§ **TASK BRIEF**
Copy out the entries from the line with "Viewport: 1600px width, 800px height." up to and including the line with "Action: [250, 510]". Leave the pictures out of your answer.

§ **AVAILABLE DATA**
-=-=-

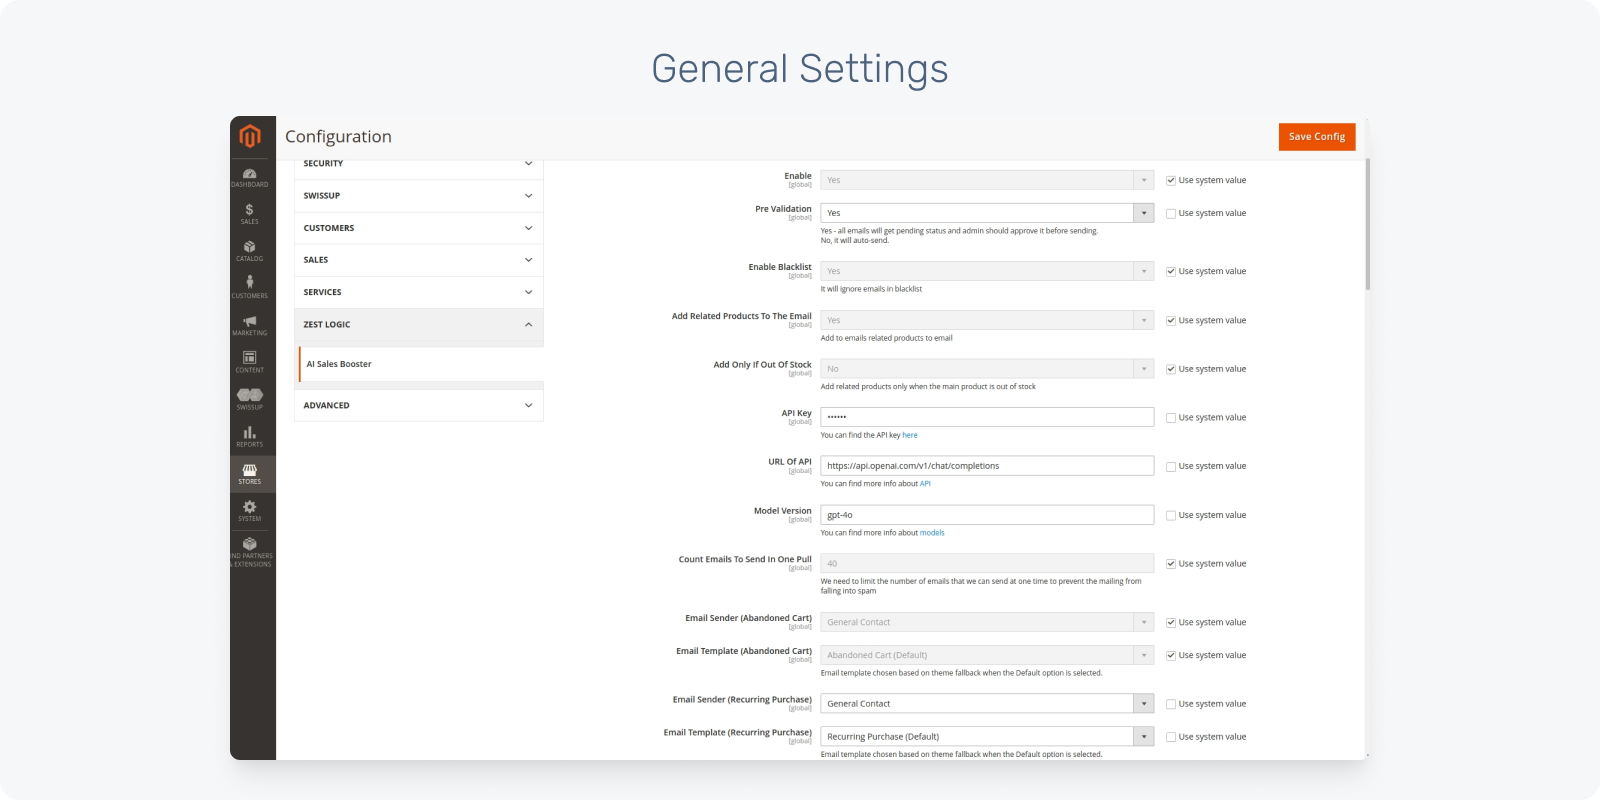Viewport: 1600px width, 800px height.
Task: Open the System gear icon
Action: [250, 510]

-=-=-

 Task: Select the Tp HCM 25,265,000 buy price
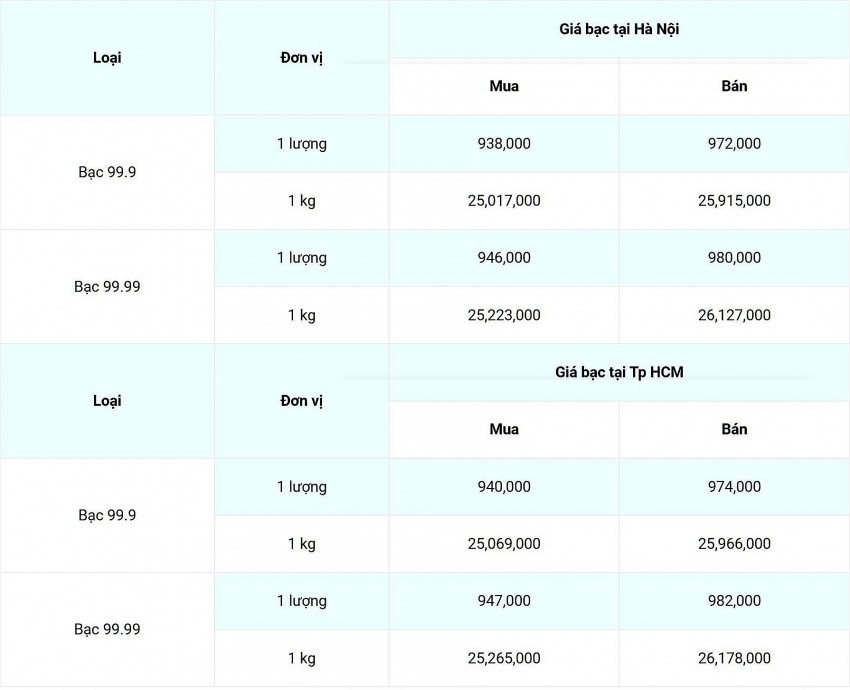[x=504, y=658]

-=-=-

§ **EXPECTED ANSWER**
Viewport: 1600px width, 800px height.
Task: Open the System gear icon
Action: [250, 510]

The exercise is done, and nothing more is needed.